Rice part of NSF-funded Center for Biorenewable Chemicals
Rice University is part of the new Center for Biorenewable Chemicals (CBiRC) introduced at Iowa State University with the awarding of an $18.5 million grant by the National Science Foundation (NSF).
KA-YiU SAN | RAMON GONZALEZ |
Ka-Yiu San, Rice’s E.D. Butcher Professor in Bioengineering, played a part in the center’s creation and will lead one of its three research areas. ”I am quite excited about the formation of the center, which will focus on developing new technologies to produce chemicals from biorenewables. I believe the center will have a significant impact on the chemical industry and the environment,” he said.
San and Ramon Gonzalez, a former Iowa State professor who is now the William W. Akers Assistant Professor in Chemical and Biomolecular Engineering at Rice, will play a key role in the center’s microbial metabolic engineering thrust. They will develop microbial systems to produce chemicals efficiently from renewable resources, such as glucose.
The goal of CBiRC is to develop technologies that can transform the petroleum-based chemical industry into one based on plants and other biorenewables. The center’s focus will be to develop catalysts for the production of biorenewable chemicals. A unique strategy will be to integrate two research communities that have not traditionally worked together: those studying biocatalytic technologies and those studying chemical catalytic technologies.
Brent Shanks, an Iowa State professor of chemical and biological engineering and a former employee of Shell Chemicals, will direct the center. He said it will take a lot of research, education and training to develop a sustainable and biorenewable chemical industry.
The petrochemical industry has been developing catalysts and other technologies for producing fuels and chemicals from fossil fuel molecules for about 80 years, he said. Researchers working with bio-based molecules are just starting to develop the catalysts and technologies necessary to produce chemicals.
The five-year grant is part of the foundation’s Generation Three Engineering Research Centers Program, which creates university and industry partnerships to promote innovation, transform engineered systems, advance technology and produce engineering graduates who can creatively contribute to a global economy.
Another objective is to educate students to be creative, innovative engineers by exposing them to multidisciplinary research that can advance the production of biorenewable chemicals.
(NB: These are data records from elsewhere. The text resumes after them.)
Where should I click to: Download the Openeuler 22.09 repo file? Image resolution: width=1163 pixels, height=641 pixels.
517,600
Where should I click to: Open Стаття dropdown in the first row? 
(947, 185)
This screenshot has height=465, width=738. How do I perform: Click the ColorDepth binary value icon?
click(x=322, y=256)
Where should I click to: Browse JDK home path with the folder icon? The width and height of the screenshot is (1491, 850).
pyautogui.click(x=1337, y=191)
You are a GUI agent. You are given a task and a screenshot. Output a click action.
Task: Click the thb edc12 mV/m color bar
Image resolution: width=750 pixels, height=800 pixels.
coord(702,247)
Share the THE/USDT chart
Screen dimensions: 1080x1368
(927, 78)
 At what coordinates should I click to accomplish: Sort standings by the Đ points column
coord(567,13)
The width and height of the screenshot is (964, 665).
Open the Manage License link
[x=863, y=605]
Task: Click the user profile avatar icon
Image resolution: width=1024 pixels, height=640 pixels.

Along with Rice, CBiRC’s academic partners are the University of New Mexico in Albuquerque, the University of Wisconsin-Madison, the University of Virginia in Charlottesville and the University of California, Irvine. Affiliated faculty will also come from the University of Michigan in Ann Arbor and the Salk Institute for Biological Studies in San Diego. International partners are the Fritz-Haber-Institute of the Max-Planck-Society in Berlin, Germany, and the Technical University of Denmark in Lyngby.